(INSTRUCTIONS FOR THE TASK)
Retype exactly the lines from the one with "This screenshot has height=768, width=1024." down to the final line of the material below, both included, and nothing more.

BEGIN

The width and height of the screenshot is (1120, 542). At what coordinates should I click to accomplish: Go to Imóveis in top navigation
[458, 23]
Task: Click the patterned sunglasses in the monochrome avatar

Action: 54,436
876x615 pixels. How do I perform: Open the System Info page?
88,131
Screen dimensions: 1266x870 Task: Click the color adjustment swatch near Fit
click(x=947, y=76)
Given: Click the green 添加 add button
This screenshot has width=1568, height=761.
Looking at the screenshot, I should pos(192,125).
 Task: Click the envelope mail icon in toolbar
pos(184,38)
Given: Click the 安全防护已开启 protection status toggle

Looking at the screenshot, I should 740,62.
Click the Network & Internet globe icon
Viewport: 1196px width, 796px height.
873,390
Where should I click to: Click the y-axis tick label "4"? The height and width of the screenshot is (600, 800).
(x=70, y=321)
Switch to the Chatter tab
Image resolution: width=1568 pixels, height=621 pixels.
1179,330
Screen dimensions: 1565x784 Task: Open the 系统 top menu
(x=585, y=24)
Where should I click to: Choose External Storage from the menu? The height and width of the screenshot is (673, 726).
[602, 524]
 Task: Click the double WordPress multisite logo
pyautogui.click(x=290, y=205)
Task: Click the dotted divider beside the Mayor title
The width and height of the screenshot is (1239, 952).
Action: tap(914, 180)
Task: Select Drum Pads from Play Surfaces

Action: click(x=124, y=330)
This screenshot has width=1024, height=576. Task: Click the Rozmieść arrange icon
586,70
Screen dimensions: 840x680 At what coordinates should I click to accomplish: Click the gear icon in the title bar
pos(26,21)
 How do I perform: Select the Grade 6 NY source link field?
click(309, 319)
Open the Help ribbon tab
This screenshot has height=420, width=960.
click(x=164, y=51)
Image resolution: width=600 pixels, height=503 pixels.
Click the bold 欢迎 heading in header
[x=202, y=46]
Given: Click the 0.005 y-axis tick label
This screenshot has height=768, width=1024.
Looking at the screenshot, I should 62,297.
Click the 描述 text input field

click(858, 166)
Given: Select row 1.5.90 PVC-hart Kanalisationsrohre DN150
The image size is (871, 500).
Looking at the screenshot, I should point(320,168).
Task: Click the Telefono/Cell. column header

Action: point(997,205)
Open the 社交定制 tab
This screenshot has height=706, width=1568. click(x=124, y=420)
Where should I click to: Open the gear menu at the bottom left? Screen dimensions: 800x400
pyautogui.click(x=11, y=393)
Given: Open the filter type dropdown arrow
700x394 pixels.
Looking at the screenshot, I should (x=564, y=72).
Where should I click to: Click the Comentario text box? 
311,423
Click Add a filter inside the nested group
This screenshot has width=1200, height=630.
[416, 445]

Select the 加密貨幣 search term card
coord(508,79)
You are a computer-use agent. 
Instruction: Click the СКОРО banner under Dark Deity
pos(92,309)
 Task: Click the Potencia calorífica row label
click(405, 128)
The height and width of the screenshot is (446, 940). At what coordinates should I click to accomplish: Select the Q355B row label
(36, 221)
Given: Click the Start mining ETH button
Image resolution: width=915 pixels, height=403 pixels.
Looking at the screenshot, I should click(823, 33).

END

(REPLY)
This screenshot has height=768, width=1024.
Looking at the screenshot, I should 62,297.
Click the 描述 text input field

click(858, 166)
Given: Select row 1.5.90 PVC-hart Kanalisationsrohre DN150
The image size is (871, 500).
Looking at the screenshot, I should point(320,168).
Task: Click the Telefono/Cell. column header

Action: point(997,205)
Open the 社交定制 tab
This screenshot has height=706, width=1568. click(x=124, y=420)
Where should I click to: Open the gear menu at the bottom left? Screen dimensions: 800x400
pyautogui.click(x=11, y=393)
Given: Open the filter type dropdown arrow
700x394 pixels.
Looking at the screenshot, I should (x=564, y=72).
Where should I click to: Click the Comentario text box? 
311,423
Click Add a filter inside the nested group
This screenshot has width=1200, height=630.
[416, 445]

Select the 加密貨幣 search term card
coord(508,79)
You are a computer-use agent. 
Instruction: Click the СКОРО banner under Dark Deity
pos(92,309)
 Task: Click the Potencia calorífica row label
click(405, 128)
The height and width of the screenshot is (446, 940). At what coordinates should I click to accomplish: Select the Q355B row label
(36, 221)
Given: Click the Start mining ETH button
Image resolution: width=915 pixels, height=403 pixels.
Looking at the screenshot, I should click(823, 33).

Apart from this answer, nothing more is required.